## Brief
Below are records; output exactly the lines from the one with "Task: Click the Tencel tag on Dunge beanie" through their final line.

## Supplied data
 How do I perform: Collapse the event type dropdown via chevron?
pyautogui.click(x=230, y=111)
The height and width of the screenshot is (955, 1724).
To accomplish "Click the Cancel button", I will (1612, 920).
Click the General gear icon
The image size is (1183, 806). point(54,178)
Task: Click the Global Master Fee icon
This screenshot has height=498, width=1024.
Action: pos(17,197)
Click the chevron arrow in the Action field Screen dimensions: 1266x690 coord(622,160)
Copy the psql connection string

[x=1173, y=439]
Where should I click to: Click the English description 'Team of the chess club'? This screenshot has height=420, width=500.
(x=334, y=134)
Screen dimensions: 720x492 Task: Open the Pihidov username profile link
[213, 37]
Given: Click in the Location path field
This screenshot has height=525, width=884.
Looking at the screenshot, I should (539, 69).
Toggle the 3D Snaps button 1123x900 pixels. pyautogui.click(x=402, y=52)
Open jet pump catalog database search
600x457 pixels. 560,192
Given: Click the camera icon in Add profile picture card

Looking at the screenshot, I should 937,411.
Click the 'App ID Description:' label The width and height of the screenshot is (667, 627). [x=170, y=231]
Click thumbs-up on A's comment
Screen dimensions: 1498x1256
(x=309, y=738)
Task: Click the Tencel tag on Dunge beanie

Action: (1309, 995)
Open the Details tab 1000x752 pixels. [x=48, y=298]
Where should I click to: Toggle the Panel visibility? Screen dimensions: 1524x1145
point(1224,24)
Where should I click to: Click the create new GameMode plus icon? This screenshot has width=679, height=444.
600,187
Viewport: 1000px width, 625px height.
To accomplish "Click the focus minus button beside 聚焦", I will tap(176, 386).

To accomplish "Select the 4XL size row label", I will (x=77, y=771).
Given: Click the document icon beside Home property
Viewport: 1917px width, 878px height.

## Response box
Task: Click the Tencel tag on Dunge beanie

Action: (1309, 995)
Open the Details tab 1000x752 pixels. [x=48, y=298]
Where should I click to: Toggle the Panel visibility? Screen dimensions: 1524x1145
point(1224,24)
Where should I click to: Click the create new GameMode plus icon? This screenshot has width=679, height=444.
600,187
Viewport: 1000px width, 625px height.
To accomplish "Click the focus minus button beside 聚焦", I will tap(176, 386).

To accomplish "Select the 4XL size row label", I will (x=77, y=771).
Given: Click the document icon beside Home property
Viewport: 1917px width, 878px height.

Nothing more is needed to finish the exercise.